Par Jean-Luc Bouland
« …Il y a en France 400 textes qui limitent la liberté d’expression. Autant qu’en Turquie ! », assène Emmanuel Pierrat, auteur d’un ouvrage paru chez Flammarion, « La liberté sans expression », se demandant « jusqu’où peut-on tout dire, écrire, dessiner ». Reçu récemment à la Librairie Nouvelle, à Orléans, il présentait ce livre qui fait suite aux tragiques évènements de janvier 2015, mais qui, pour lui, n’est qu’une contribution parmi d’autres dans son combat depuis plus de 20 ans pour la liberté.

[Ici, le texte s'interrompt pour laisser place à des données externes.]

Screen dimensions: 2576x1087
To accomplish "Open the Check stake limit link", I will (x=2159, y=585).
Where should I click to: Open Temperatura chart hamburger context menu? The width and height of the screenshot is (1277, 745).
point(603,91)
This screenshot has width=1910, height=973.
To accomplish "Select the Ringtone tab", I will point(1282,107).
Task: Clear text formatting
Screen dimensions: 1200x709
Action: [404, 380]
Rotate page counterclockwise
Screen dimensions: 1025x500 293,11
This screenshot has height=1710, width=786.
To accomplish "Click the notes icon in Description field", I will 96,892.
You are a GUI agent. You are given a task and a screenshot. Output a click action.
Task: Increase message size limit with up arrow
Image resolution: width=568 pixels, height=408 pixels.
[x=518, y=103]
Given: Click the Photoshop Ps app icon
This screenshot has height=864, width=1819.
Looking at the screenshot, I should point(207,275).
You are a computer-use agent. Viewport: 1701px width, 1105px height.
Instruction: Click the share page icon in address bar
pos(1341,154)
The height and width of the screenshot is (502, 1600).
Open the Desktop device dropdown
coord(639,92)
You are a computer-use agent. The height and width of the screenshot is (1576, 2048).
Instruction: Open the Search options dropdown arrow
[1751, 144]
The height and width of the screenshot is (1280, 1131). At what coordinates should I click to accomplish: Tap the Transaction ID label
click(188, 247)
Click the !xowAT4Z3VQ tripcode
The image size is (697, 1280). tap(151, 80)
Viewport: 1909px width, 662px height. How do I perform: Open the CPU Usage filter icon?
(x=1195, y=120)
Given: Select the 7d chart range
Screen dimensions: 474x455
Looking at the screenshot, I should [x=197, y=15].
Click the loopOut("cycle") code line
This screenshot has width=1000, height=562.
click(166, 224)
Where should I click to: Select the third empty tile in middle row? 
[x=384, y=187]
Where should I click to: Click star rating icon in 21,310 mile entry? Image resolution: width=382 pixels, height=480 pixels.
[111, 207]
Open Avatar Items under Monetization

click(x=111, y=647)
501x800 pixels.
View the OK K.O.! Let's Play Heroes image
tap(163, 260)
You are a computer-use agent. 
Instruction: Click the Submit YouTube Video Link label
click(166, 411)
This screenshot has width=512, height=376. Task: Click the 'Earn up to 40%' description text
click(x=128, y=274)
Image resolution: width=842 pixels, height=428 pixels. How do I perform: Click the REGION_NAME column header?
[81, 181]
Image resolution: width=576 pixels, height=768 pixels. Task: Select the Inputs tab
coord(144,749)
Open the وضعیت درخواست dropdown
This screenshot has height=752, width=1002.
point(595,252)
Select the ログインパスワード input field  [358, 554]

Homme de gauche assumé, ancien conseiller municipal parisien, il est aussi un avocat internationalement renommé, spécialisé dans la défense des droits de l’homme. En cette période troublée, en prenant un peu de recul après l’attaque meutrière de Charlie Hebdo, on ne peut que s’interroger sur ce que l’on peut dire…et accepter d’entendre.

Emmanuel Pierrat
« …Le principe de la liberté d’expression, né sous Les Lumières, est devenu au fil des ans et des amendements de plus en plus illisible. L’irruption d’internet et des réseaux sociaux n’a rien changé : nous ne savons plus quelles sont les limites, nous ignorons nos droits et nos devoirs… » écrit-il. Entre retour du délit de blasphème et autres empêchement de dessiner et de caricaturer, entre auto-censure pour éviter un procès, et actions permanente pour attaquer tout ce qui nous contrarie, au nom du « respect des valeurs (les nôtres), la société est en pleine confusion…
« …Si nous sommes tous attachés à la liberté d’expression…pour nous, nous avons aussi tous tendance à vouloir limiter celle des autres quand elle nous dérange… », continue Emmanuel Pierrat. Et, regrette-t-il, « …Ce qui est remarquable aujourd’hui, c’est que l’état n’intervient plus en tant qu’acteur dans la censure. Ce sont les juges qui sont appelés à trancher dans des affaires privées. Il suffit qu’une association inconnue se porte partie civile sur un prétexte purement communautaire pour porter atteinte à la liberté d’expression… C’est certainement regrettable… Condamner un éditeur à 10 000 euros de « dommages et intérêts », c’est empêcher trois autres livres de paraître… ».
Le blasphème refait surface
Ainsi en est-il, par exemple, du délit de blasphème, que l’on croyait tombé dans l’oubli, et qui refait surface avec une cruelle actualité. « …Rappelons aussi que le blasphème, qu’il se traduise par un livre, un article de presse ou un dessin, n’est plus réprimé devant les juridictions laïques françaises, malgré des décisions de justices isolées qui ont affaibli la jurisprudence républicaine… » (p100).
En ce mois de juillet, Riss annonce qu’il ne caricaturera plus Mahomet. C’est son choix. Est-ce une victoire des « radicaux » islamistes, ou un simple respect de l’autre ? La notion de respect à beaucoup évolué au fil du temps, et entre parfois frontalement en collision avec la notion de liberté d’expression. Quand certains estiment que toute liberté de s’exprimer est nécessairement liée à la liberté de ne pas accepter que l’on nous impose un discours qui nous dérange, d’autres iront jusqu’à prétendre que la notion de tolérance, de respect de l’expression de l’autre quand elle nous choque, serait une forme de masochisme… « …Le débat est sans fin, et le danger déjà présent ! », conclue Emmanuel Pierrat.
Emmanuel Pierrat est avocat au barreau de Paris, spécialisé dans le droit de la presse. Essayiste et romancier, il est notamment l’auteur de nombreux ouvrages sur la censure, le droit à la culture, etc.